Patchy paperwork is the single biggest reason claims get stuck.
How the Compensation Amount Is Calculated
For death, compensation is 50% of monthly wages multiplied by the relevant age factor, or ₹1,20,000, whichever is higher. For permanent total disablement, the multiplier rises to 60%, with a minimum of ₹1,40,000.
A few details you must be aware of:
- The wage ceiling for the calculation is ₹15,000 a month, even if the worker earns more
- Age factors come from Schedule IV and reduce as age rises – younger workers attract higher payouts because of longer earning years lost
- Permanent partial disablement is a percentage of the total disablement payout, based on the loss of earning ability as determined by a doctor
- Temporary disablement is paid every two weeks at 25% of wages, from the day of injury
Pull age-factor numbers straight from Schedule IV – inaccurate figures trigger a Commissioner review.
What Happens If You Don’t Pay Up
The Act has teeth. If compensation isn’t deposited within one month of when it falls due, the Commissioner can order simple interest at 12% per annum, plus a penalty of up to 50% of the compensation. Non-compliance can also bring prosecution, Labour Department scrutiny, and a paper trail that’s awkward during due diligence. For a mid-sized business, even a single uninsured fatality claim can run into double-digit lakhs.
Building This Into How You Run the Business
When there are claim disputes, a few common problems come up: assuming that contract workers aren’t your responsibility (courts often hold principal employers liable under Section 12), understating wages to lower premiums (which can backfire when actual salary records come to light), missing the seven-day Commissioner notification, and treating ESI as a catch-all even when senior staff or contractors may not be covered by it.
A yearly policy review and a written incident response protocol fix most of this. When picking a policy, look beyond premium – the medical extension, occupational disease cover, and the insurer’s claim settlement record matter just as much.

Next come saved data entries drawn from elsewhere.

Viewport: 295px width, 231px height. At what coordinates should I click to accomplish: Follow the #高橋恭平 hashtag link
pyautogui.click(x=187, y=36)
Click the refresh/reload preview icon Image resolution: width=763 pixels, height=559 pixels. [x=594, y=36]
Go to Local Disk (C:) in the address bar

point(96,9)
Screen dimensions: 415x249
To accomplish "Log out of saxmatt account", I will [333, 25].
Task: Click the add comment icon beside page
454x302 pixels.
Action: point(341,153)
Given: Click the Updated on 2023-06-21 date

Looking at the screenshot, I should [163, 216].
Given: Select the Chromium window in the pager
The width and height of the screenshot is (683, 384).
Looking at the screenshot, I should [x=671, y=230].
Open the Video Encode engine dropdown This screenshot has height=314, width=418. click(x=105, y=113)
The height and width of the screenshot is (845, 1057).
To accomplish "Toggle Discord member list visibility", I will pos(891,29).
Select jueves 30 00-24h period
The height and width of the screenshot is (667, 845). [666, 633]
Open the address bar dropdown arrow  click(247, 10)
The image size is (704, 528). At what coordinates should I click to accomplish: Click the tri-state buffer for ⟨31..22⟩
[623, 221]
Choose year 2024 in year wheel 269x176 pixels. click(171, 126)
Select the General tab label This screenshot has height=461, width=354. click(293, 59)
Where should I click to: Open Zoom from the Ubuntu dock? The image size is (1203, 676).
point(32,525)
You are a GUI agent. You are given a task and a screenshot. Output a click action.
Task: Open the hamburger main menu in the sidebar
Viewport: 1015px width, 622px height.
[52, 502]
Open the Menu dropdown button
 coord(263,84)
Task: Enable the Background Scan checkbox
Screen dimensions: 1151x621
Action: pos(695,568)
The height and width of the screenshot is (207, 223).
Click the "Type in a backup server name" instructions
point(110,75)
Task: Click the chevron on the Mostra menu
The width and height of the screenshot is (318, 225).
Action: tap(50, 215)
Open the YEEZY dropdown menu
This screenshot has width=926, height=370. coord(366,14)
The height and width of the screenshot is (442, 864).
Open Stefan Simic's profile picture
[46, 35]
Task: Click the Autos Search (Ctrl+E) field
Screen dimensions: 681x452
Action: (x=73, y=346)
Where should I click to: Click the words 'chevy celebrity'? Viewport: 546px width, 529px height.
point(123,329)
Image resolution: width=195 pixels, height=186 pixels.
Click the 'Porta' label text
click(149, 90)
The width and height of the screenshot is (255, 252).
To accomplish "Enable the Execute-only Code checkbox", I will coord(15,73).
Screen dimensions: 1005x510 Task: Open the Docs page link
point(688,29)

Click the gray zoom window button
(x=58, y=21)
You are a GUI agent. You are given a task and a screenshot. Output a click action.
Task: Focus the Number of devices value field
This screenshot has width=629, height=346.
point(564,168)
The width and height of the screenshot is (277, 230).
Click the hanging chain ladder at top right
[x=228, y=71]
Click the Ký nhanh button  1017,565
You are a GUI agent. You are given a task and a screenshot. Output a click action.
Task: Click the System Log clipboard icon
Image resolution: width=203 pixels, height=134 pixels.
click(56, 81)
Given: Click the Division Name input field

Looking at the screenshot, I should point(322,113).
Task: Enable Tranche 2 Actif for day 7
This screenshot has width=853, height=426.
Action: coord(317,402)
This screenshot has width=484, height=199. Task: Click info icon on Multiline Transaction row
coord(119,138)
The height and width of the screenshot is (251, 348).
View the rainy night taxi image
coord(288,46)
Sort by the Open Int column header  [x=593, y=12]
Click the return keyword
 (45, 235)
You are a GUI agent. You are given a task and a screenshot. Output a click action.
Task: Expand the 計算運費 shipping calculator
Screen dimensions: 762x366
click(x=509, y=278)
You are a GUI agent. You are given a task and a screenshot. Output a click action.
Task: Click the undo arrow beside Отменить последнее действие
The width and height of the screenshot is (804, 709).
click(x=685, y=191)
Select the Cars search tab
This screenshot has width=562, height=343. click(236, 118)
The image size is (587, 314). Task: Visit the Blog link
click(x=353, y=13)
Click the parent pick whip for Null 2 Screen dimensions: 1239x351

At Edify, we structure workmen compensation cover for Bangalore businesses around the actual workforce and sector exposures, and stay involved through claims so Commissioner filings don’t land on you alone.
Frequently Asked Questions
1. Is workmen compensation insurance mandatory in India?
The liability under the Employees’ Compensation Act is mandatory. This policy is not legally required of every employer, but the financial risk associated with it makes it a must-have for most companies.
2. Can an employee claim under both ESI and workmen compensation insurance?
You can’t claim under both as an employee. If a person is covered under ESI, they cannot claim under Employees Compensation Act for the same injury and vice versa.
3. What happens if an employee gets injured on the way to work?
The policy usually doesn’t cover personal travel from home to work. But injuries that happen while travelling for work, like a sales rep driving to see a client or a delivery worker on a route, are usually covered.
4. How long does it take to resolve a workers compensation claim?
Clean claims with all documentation typically pay within 30-60 days. Disputed cases or claims that are referred to the Commissioner may take several months to resolve.